## WHAT IS EXPECTED
Your result will be the set of lines with "arrow", copied from the material below.

● ● ● ● ●

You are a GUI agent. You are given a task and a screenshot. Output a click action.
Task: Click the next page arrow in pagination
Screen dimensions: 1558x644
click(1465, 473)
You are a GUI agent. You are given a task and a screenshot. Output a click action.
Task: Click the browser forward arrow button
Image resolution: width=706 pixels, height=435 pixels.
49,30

● ● ● ● ●

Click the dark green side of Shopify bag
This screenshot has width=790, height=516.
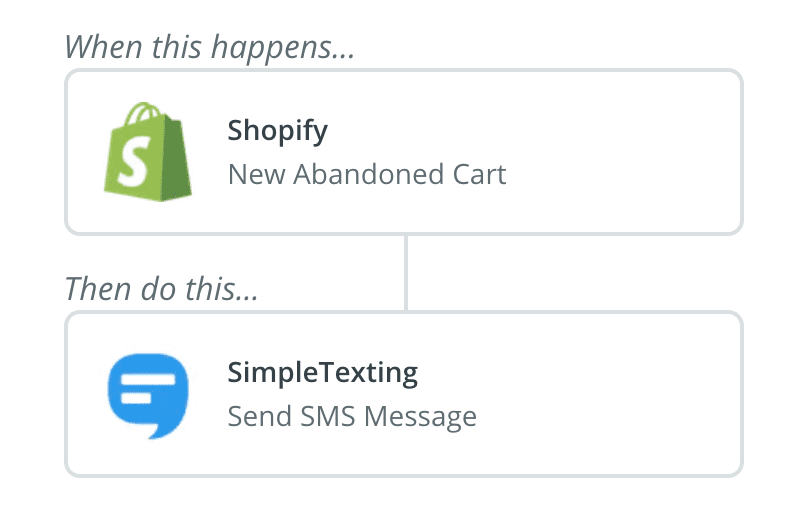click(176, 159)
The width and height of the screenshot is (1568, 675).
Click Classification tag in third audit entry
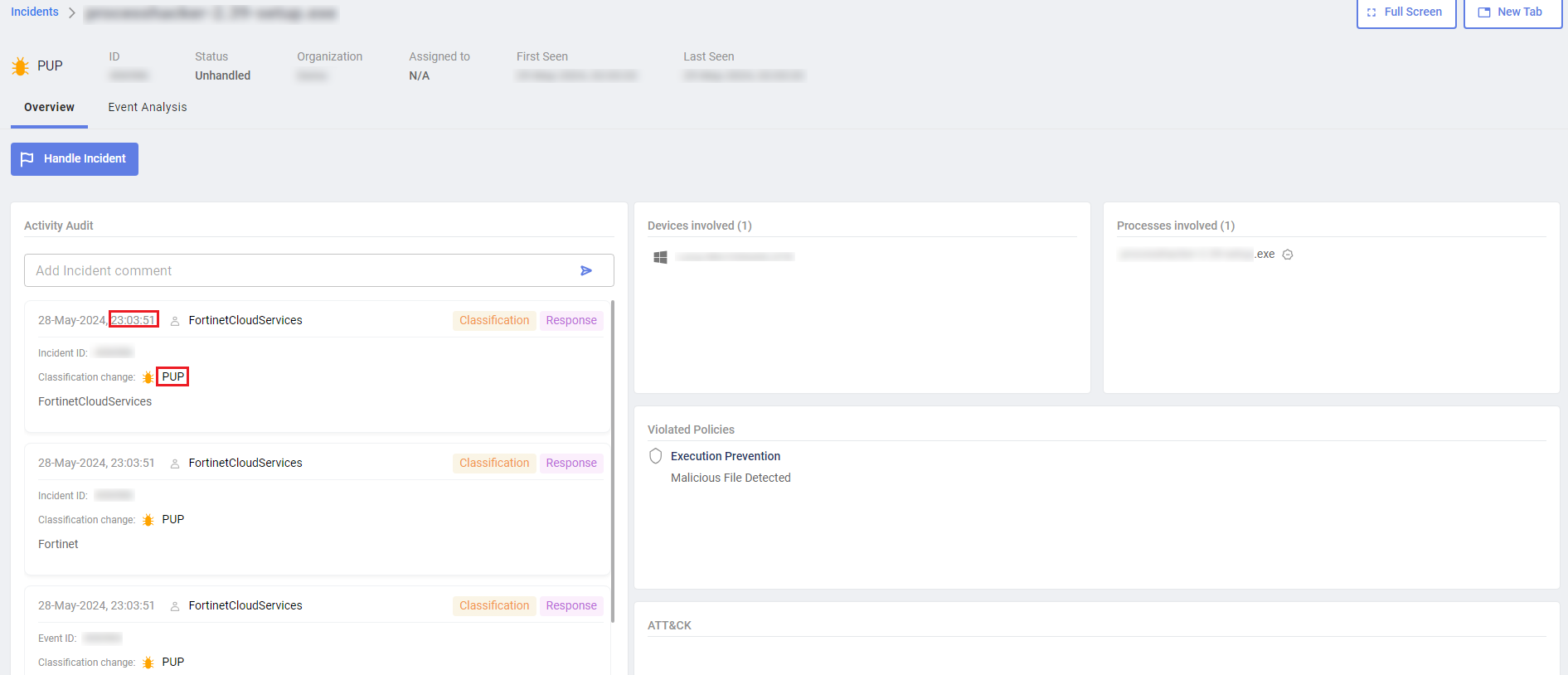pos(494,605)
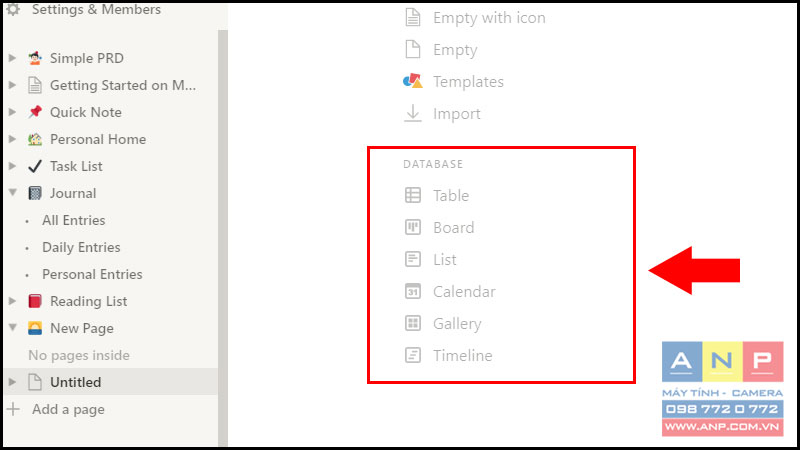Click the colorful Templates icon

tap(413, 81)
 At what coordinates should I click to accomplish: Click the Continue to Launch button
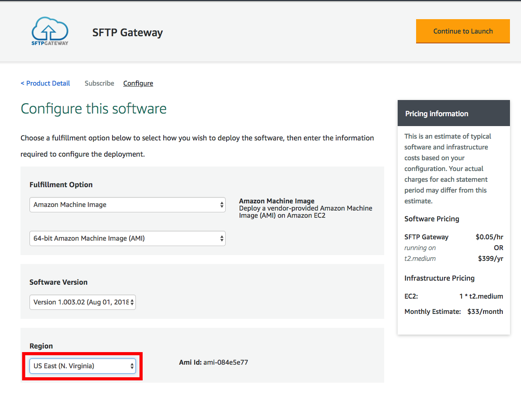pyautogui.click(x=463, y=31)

● ● ● ● ●

## FINISHED EXERCISE
Task: Click the next page arrow in pagination
Task: Click the browser forward arrow button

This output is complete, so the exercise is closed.